What, then, of birth and aging, the categories at the center of Mack's attention? Is it true that contemporary novels (by Roth and Ishiguro and others) question the traditional opposition between birth (youth) and aging and render these "seemingly oppositional" terms complementary? Well, at least Mack questions that opposition. He writes (p. 26): "As we have seen in this chapter, aging requires change. We start to age from the moment we are born. So the representational or standard opposition between aging and birth is actually fictitious." We are offered no evidence for the surprising idea that there is a standard opposition between aging and birth. The standard opposite of birth is, I suppose, death, or possibly non-birth, but it is certainly not aging. I doubt that there is a standard opposite of aging at all, but if there is, it could perhaps be not-aging, or possibly getting younger, but it can certainly not be birth. And although we no doubt start to age from the moment we are born, I fail to see how that obvious fact can make any standard oppositions in this area fictitious.
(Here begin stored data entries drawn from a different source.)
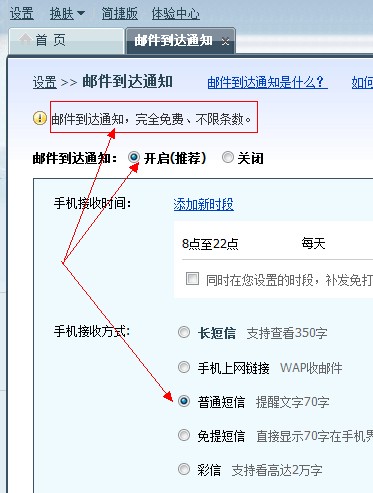
Task: Click the 设置 breadcrumb link
Action: [x=45, y=82]

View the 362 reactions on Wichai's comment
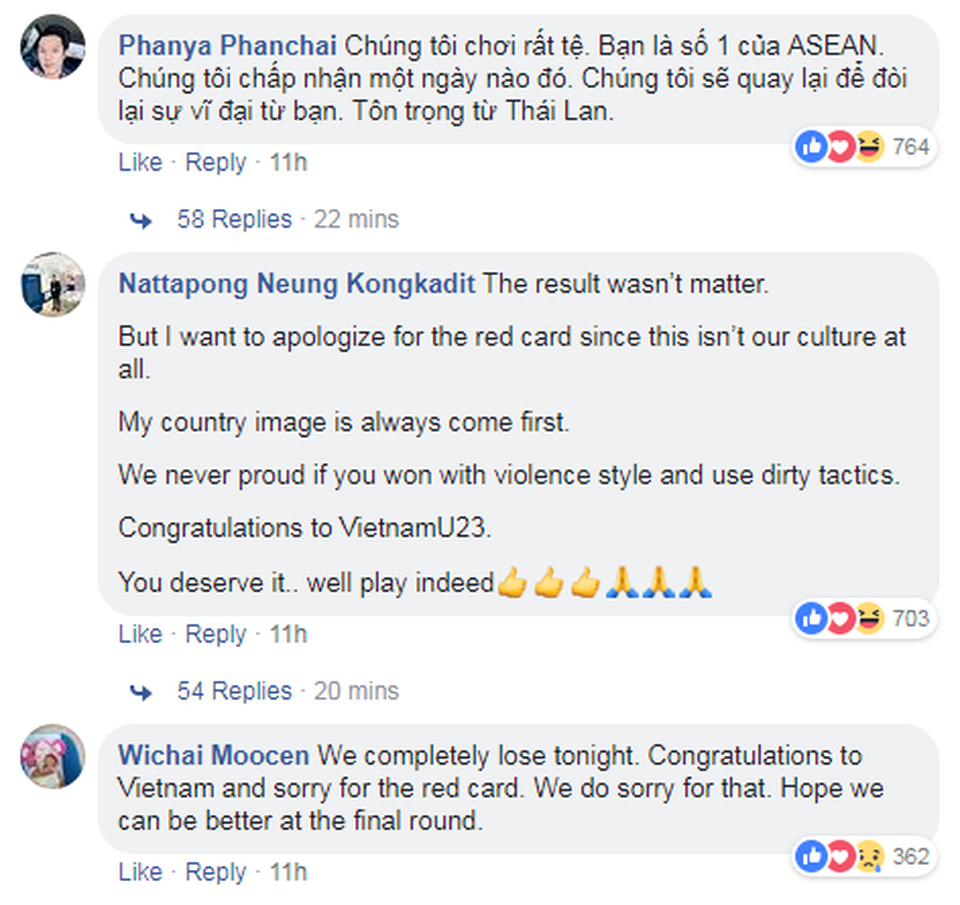[863, 857]
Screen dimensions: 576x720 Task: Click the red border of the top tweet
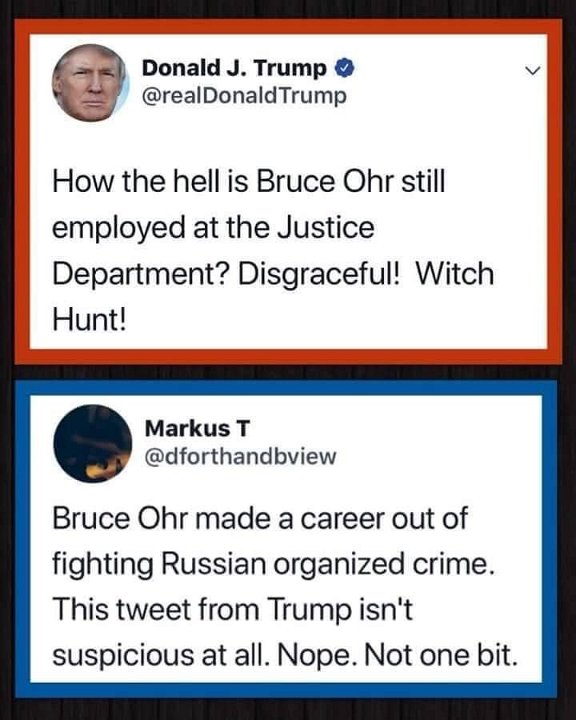point(288,26)
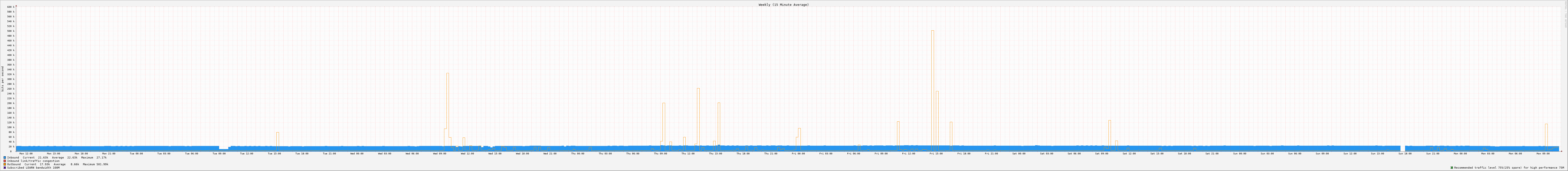Click the Inbound link/traffic congestion legend swatch
This screenshot has height=171, width=1568.
point(5,161)
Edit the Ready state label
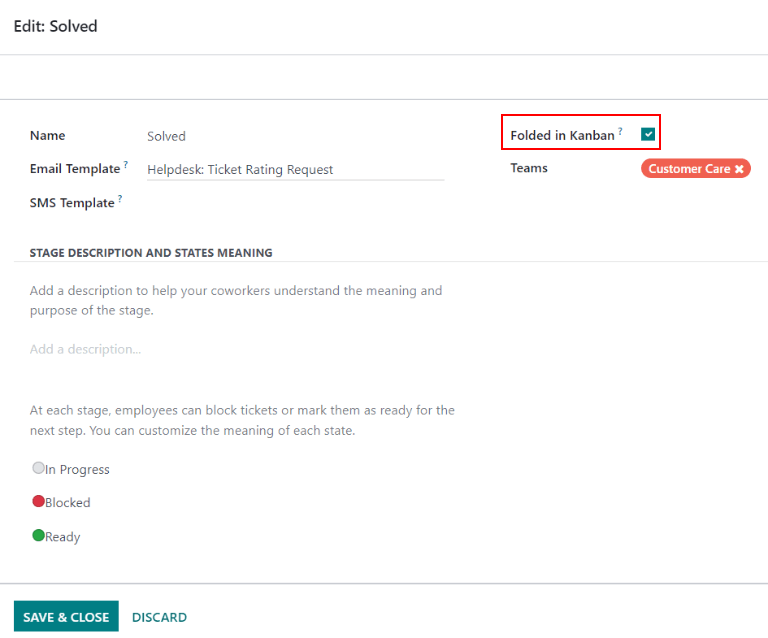This screenshot has width=768, height=638. pos(63,537)
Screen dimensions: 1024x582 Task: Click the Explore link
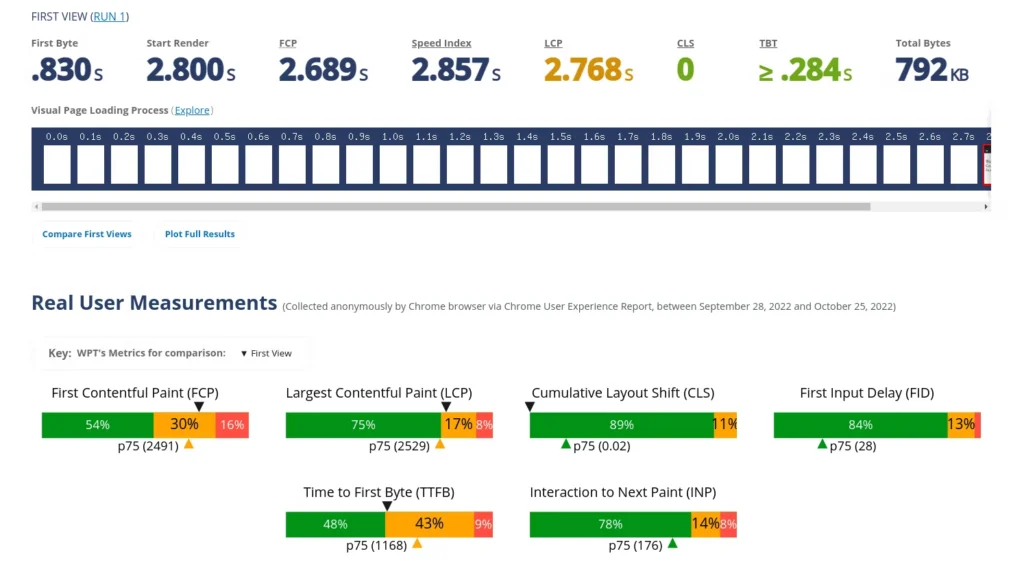pyautogui.click(x=192, y=110)
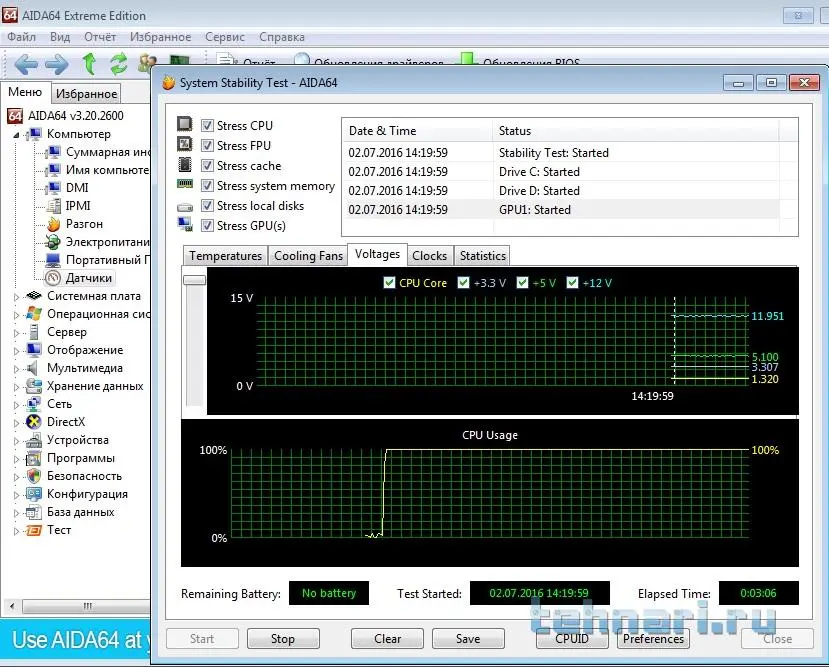Click the green up arrow toolbar icon
829x667 pixels.
coord(90,65)
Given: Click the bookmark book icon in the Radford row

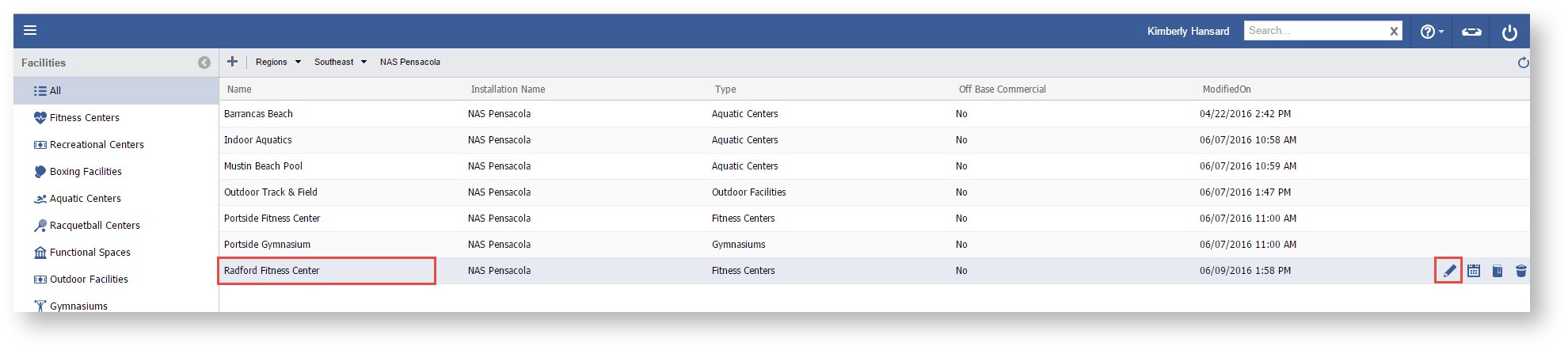Looking at the screenshot, I should tap(1498, 271).
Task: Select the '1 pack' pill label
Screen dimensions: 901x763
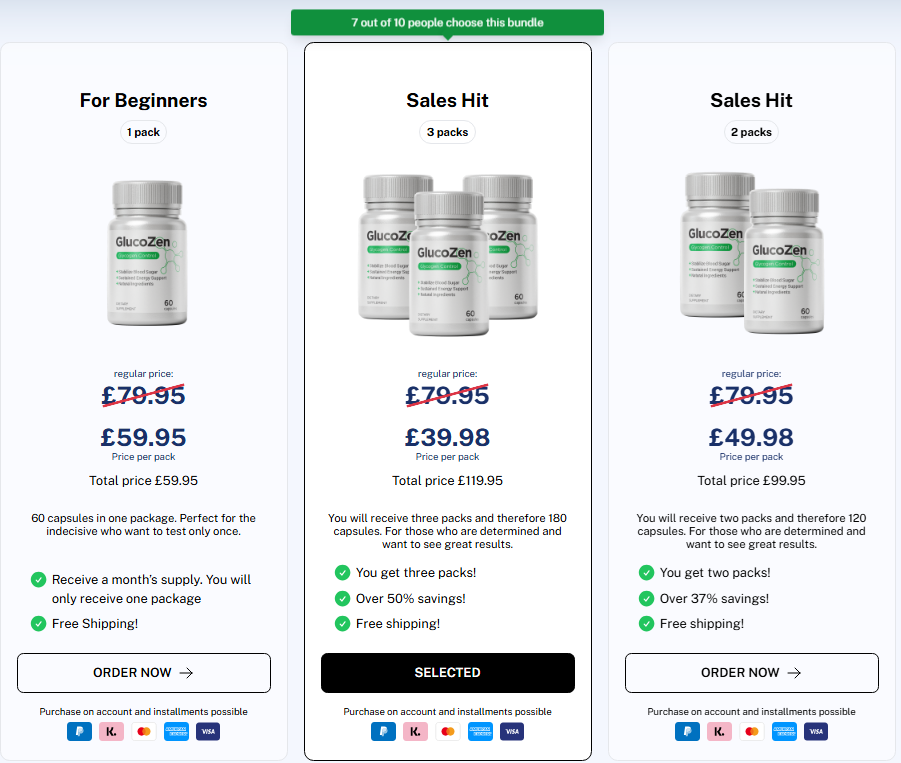Action: click(x=144, y=132)
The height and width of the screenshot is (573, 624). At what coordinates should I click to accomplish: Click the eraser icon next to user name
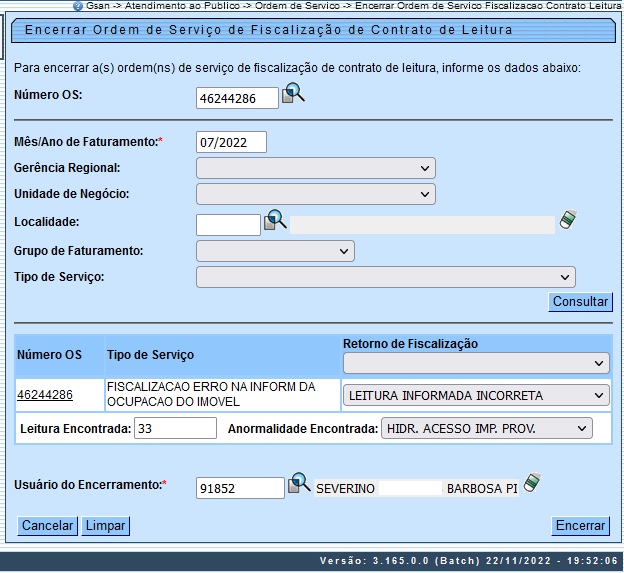(532, 484)
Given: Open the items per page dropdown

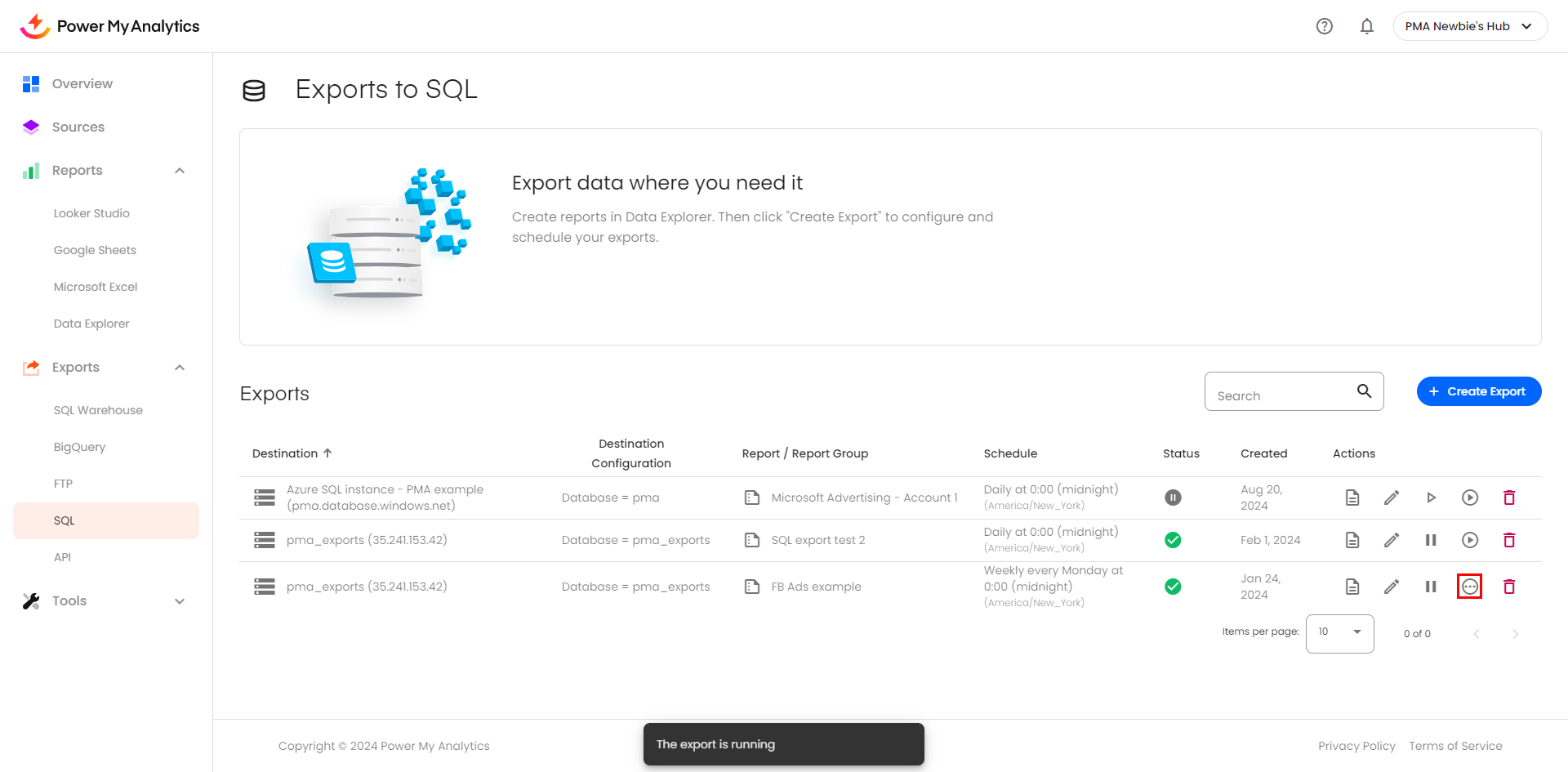Looking at the screenshot, I should pos(1339,632).
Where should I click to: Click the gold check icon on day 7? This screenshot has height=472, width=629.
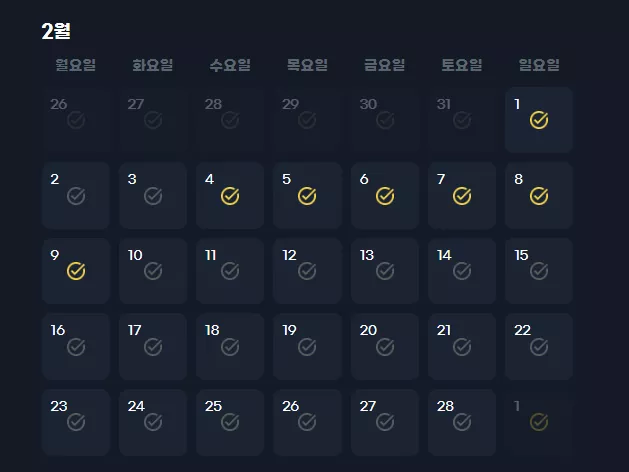click(x=462, y=196)
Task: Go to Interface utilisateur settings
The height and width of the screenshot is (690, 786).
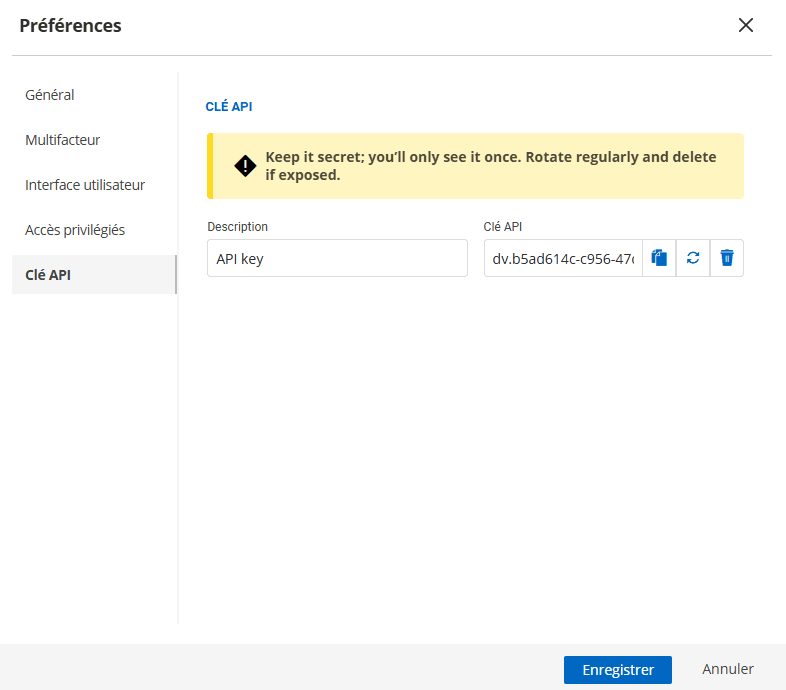Action: click(85, 185)
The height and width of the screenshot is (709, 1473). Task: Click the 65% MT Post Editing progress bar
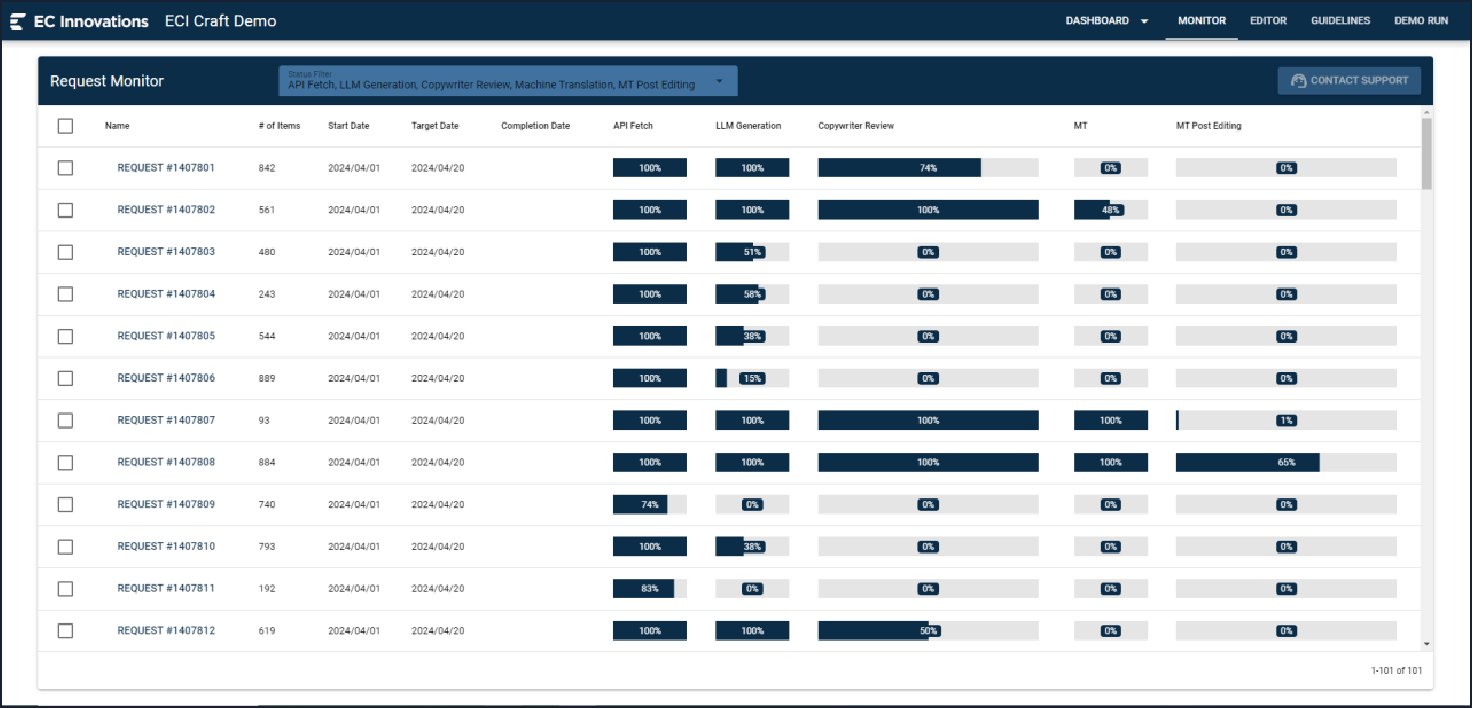pos(1285,462)
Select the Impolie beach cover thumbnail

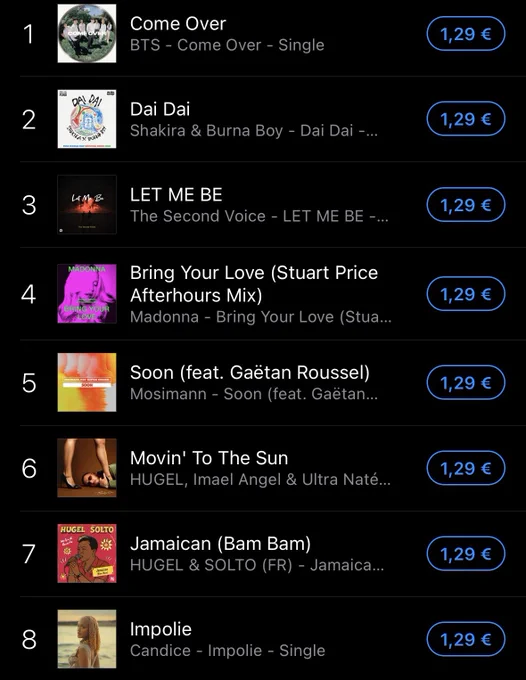[x=87, y=639]
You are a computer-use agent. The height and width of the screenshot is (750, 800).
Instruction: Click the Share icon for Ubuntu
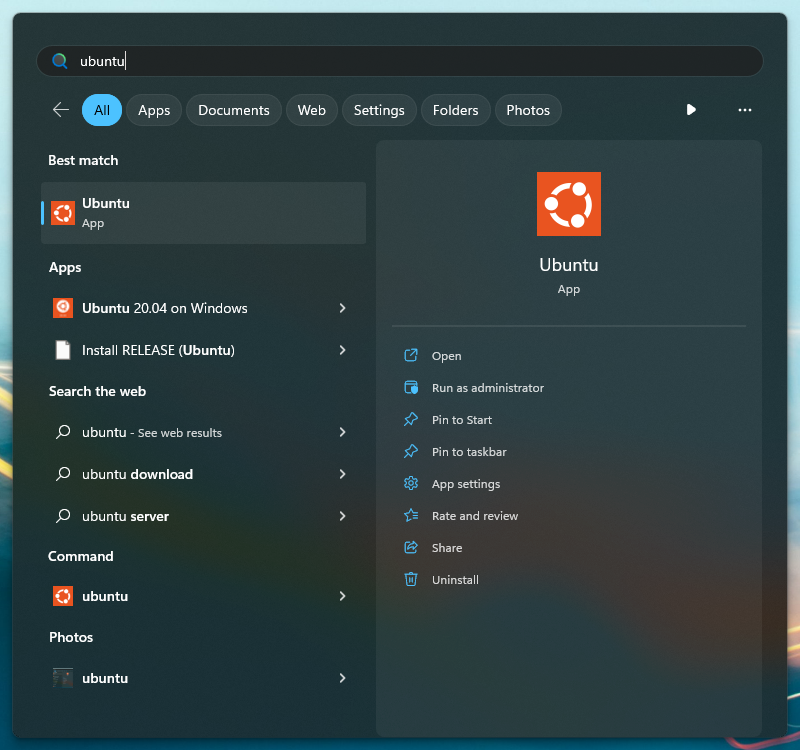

Mack comes back to the distinction between birth and aging, under partly new designations, later in his book, with equally confusing results. "One of the tasks of this book", he writes on p. 34, "is to render the oppositions between youth and age inoperable. The harm done by some representations is their production of static and mutually exclusive stereotypes." I do not doubt the existence of age stereotyping or the benefits of getting rid of such clichés, and we probably all agree that the distinction between young and old is not sharp and absolute. But how could it be made "inoperable"? Is there really no valid distinction to be made here? (And what, if anything, is the opposite of "age"? Certainly not "youth", which is, rather, the opposite of "old age".)